Chapter 13 Econometrics with GPUs

GPUs have been used for a while in computational economics (see Aldrich (2014) for an overview of early applications in economics). However, until recently most of the work building on GPUs in economics has focused on solving economic models numerically (see, e.g., Aldrich et al. (2011)) and more broadly on Monte Carlo simulation. In this chapter, we first look at very basic GPU computation with R before having a look at the nowadays most common application of GPUs in applied econometrics, machine learning with neural networks.

13.1 OLS on GPUs

In a first simple tutorial, we have a look at how GPUs can be used to speed up basic econometric functions, such as the implementation of the OLS estimator. To this end, we will build on the gpuR package introduced in Chapter 5. To keep the example code simple, we follow the same basic set-up to implement and test our own OLS estimator function as in Chapter 3. That is, we first generate a sample based on (pseudo-)random numbers.

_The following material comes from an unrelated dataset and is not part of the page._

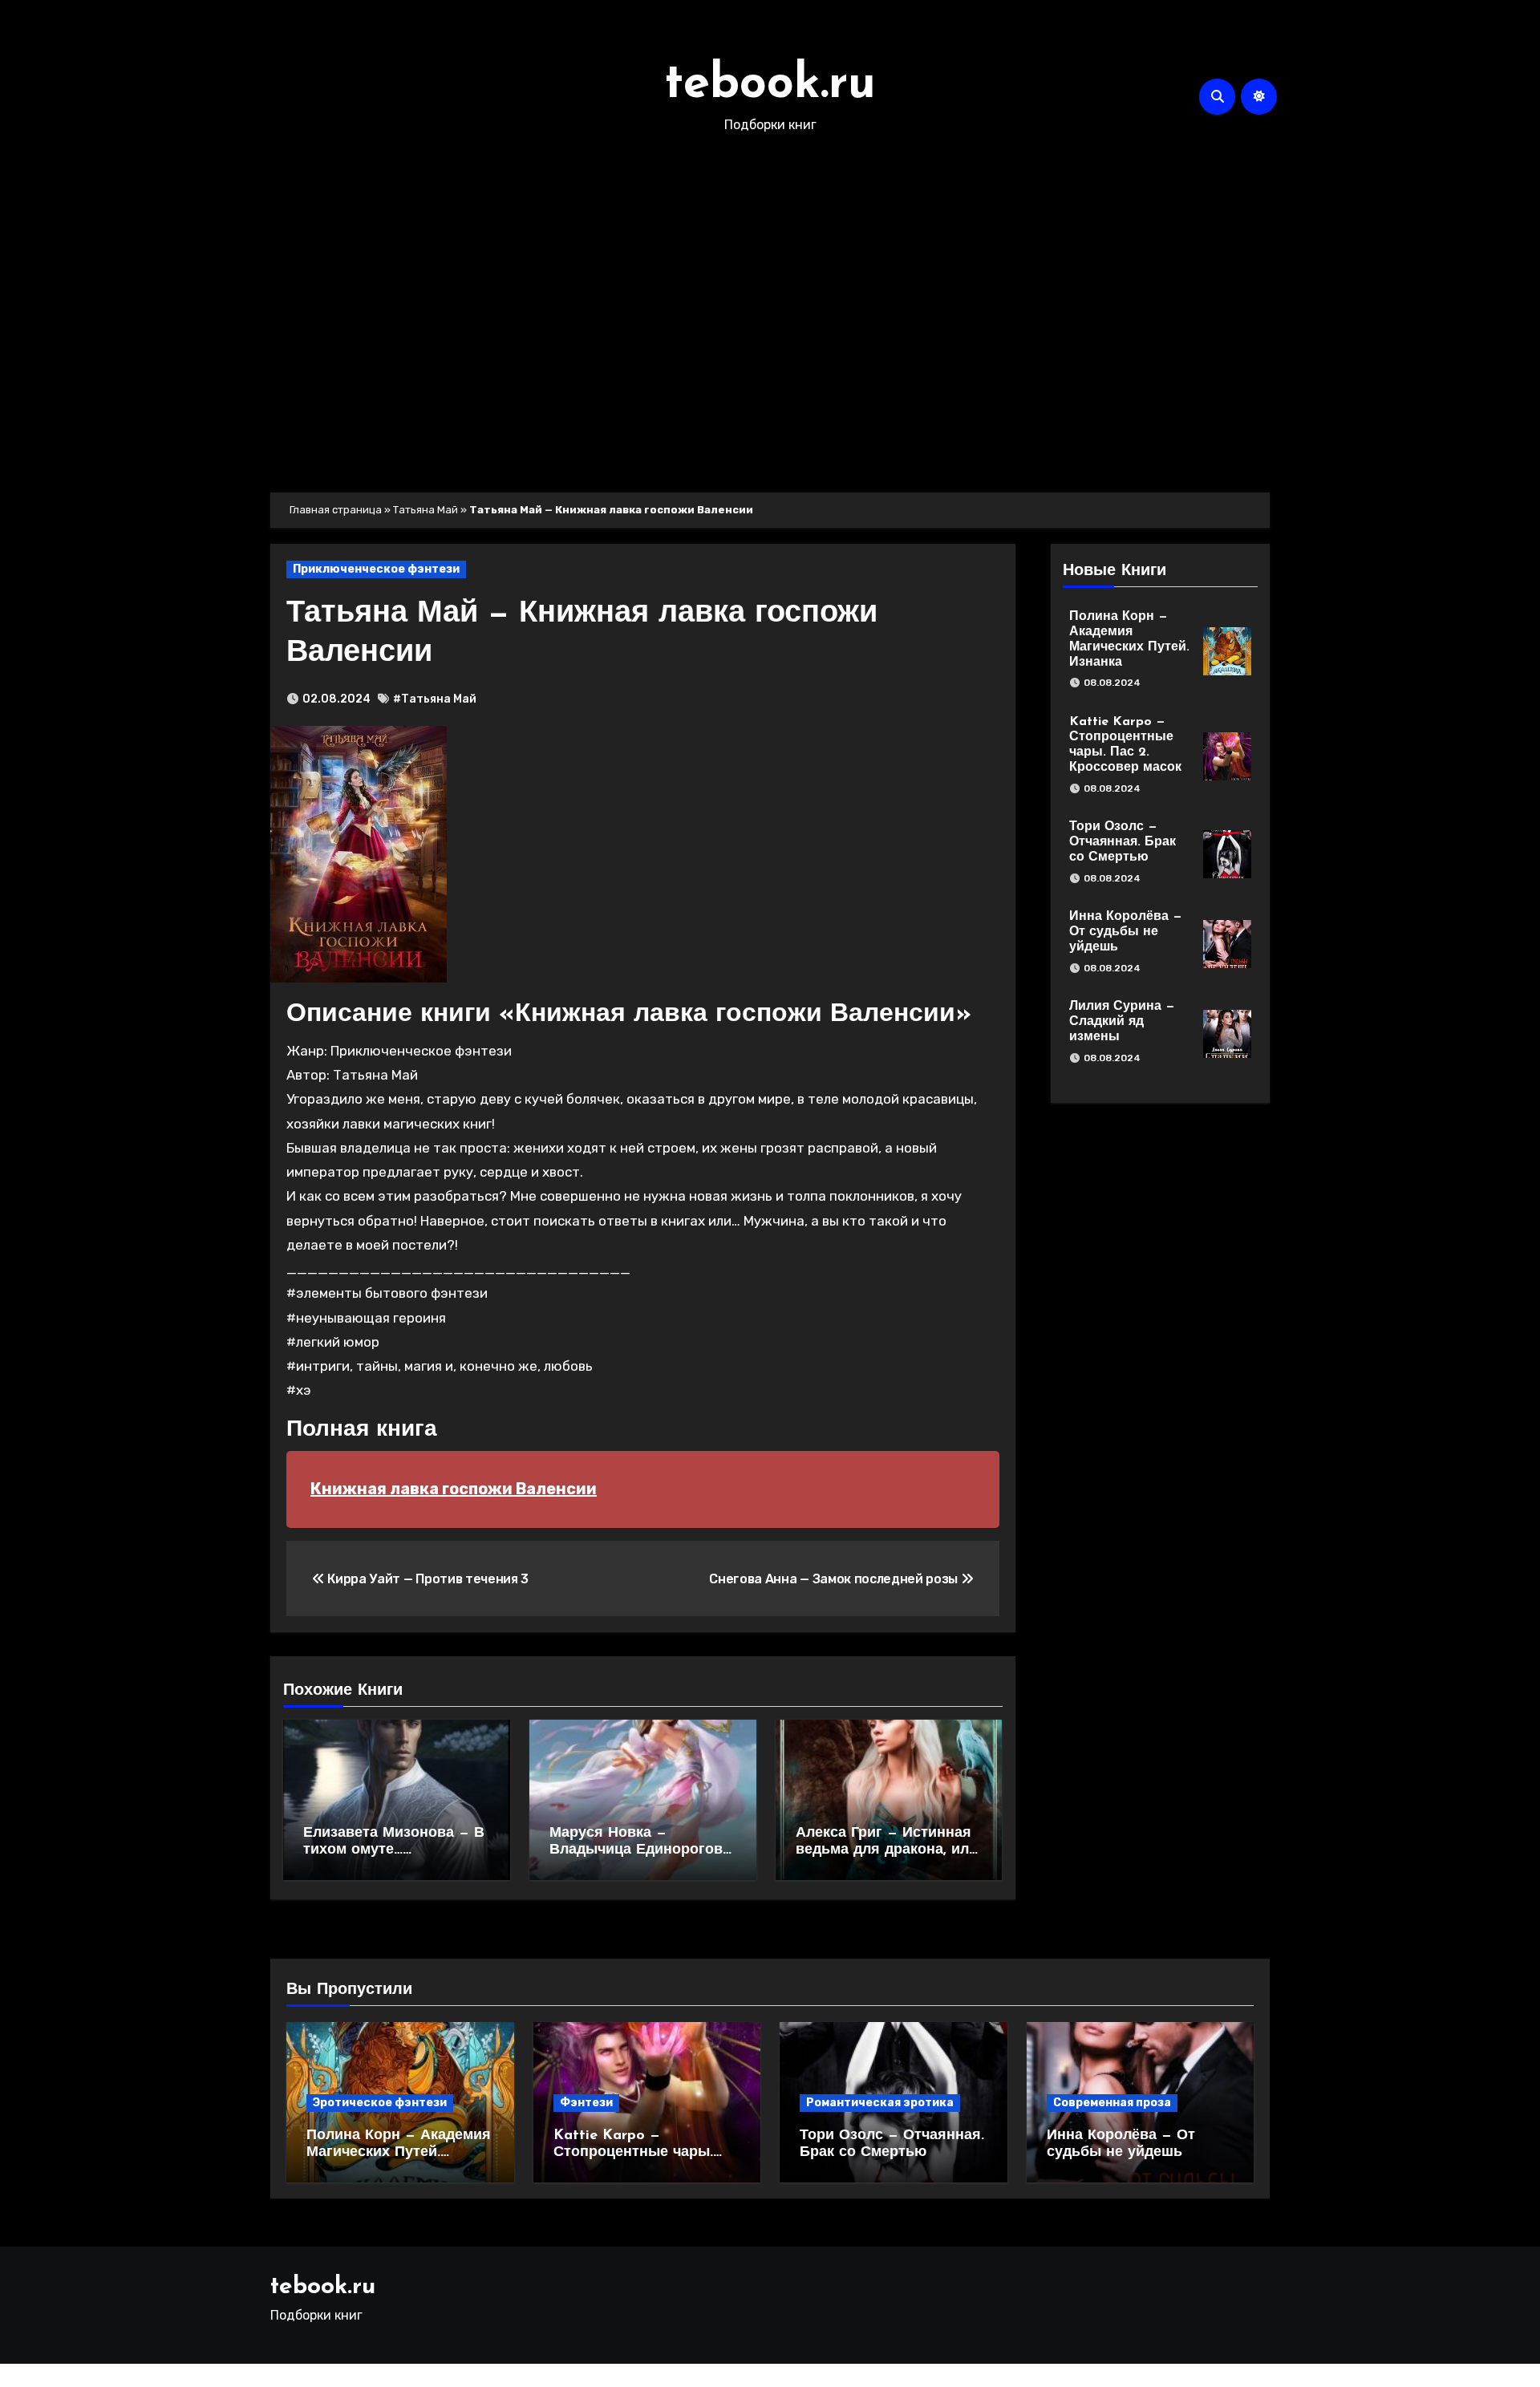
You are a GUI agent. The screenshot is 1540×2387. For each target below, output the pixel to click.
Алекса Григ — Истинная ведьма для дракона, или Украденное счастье (887, 1850)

To this end, we first define the sample size parameters n (the number of observations in our pseudo-sample) and p (the number of variables describing each of these observations) and then initialize the dataset X.

set.seed(1)
# set parameter values
n <- 100000
p <- 4 
# generate a design matrix (~ our 'dataset') 
# with p variables and n observations
X <- matrix(rnorm(n*p, mean = 10), ncol = p)
# add column for intercept
#X <- cbind(rep(1, n), X)

Following exactly the same code as in Chapter 3, we can now define what the real linear model that we have in mind looks like and compute the output y of this model, given the input X.

# MC model
y <-  1.5*X[,1] + 4*X[,2] - 3.5*X[,3] + 0.5*X[,4] + rnorm(n)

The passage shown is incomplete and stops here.